Um tempo de ir ao cinema

Por Henrique Jasper

Do tempo que ir ao cinema era mais que assistir a um filme

Dia desses levei meus filhos ao shopping onde assistiriam O tempo e Vento, atual sucesso de bilheteria. Na volta, sozinho no carro, fui atropelado pela nostalgia dos tempos de piá. O sonho de todo guri, nascido na década de 60, era chegar aos 18 anos. Não apenas para “tirar a carteira” (de motorista), mas para ter acesso aos filmes “proibidos para menores”. Esta dificuldade foi driblada graças à amizade costurada com um argentino que locara o Cine Teatro Real, de Arroio do Meio – minha terra natal -, assim, podíamos ver os “filmes de mulher pelada”. O acesso à sala de exibição era uma operação típica do agente secreto 007. Exigia uma logística complicada, cercada de muito medo! Precisávamos  esperar o Canal 100, começar. Era um “noticioso” (como se dizia à época), cujo ponto alto para a piazada era o compacto, quase sempre de um velho jogo de futebol do Rio de Janeiro. Na hora do gol, a bagunça era geral.

Assim que começavam os trailers dos filmes, as luzes eram desligadas. Era a senha para que nós, um bando de adolescentes, pudesse acessar o mezanino do cinema, sob o projetor. Mal respirávamos, o silêncio era total, pisávamos suavemente para não chamar a atenção. Devidamente acomodados nas duras poltronas com assento e encosto de madeira, finalmente conseguíamos relaxar. Mesmo assim o pânico era permanente. Os “homens do Juizado de Menores” “davam incertas”. Com minúsculas lanternas de poderosos fachos de luz, pareciam dotados de uma espécie de detector de menores ou um sensor capaz de flagrar os guris mais nervosos cuja presença era proibida. O medo impedia que curtíssemos em toda plenitude as cenas tórridas, geralmente de filmes nacionais. O contorno de um seio, um biquíni mais ousado, o decote insinuante ou transparências impensáveis para a época eram suficientes para silenciar os baderneiros.

Vendo o seriado Malhação em pleno horário vespertino, lembrei deste tempo de censura doentia. Na tevê ou na internet tá tudo liberado, com imagens explícitas. Em bares, festas e automóveis o sexo deixou as salas escuras de projeção para ganhar as ruas, a mesa de jantar e as salas de aula.
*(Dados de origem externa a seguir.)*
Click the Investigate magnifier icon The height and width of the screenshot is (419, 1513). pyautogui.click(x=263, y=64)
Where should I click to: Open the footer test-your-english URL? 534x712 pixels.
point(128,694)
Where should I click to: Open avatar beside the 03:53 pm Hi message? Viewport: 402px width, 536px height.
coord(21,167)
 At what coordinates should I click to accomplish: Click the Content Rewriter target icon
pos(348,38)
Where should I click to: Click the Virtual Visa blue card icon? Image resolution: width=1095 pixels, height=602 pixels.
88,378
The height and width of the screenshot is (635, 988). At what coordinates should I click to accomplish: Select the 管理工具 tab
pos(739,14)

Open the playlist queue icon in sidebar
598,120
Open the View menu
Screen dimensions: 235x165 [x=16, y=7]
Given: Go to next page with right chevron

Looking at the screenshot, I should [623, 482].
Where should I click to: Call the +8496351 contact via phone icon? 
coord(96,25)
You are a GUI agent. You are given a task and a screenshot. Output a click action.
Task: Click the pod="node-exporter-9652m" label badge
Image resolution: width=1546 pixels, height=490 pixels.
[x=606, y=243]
Voltando à década de 70, lembro que outro momento delicado nas sessões proibidas era a saída. Era preciso deixar a sala antes das luzes serem acesas. Alguns arrumavam apressadamente a calça para disfarçar a tensão das emoções da noite e viravam alvo de gozação da galera. Quando os “maiores de idade” deixavam o cinema, os “de menor” já estavam no bar do Clube Esportivo, em calorosas discussões sobre as musas que povoavam nossas fantasias. Tudo regado com muito refrigerante!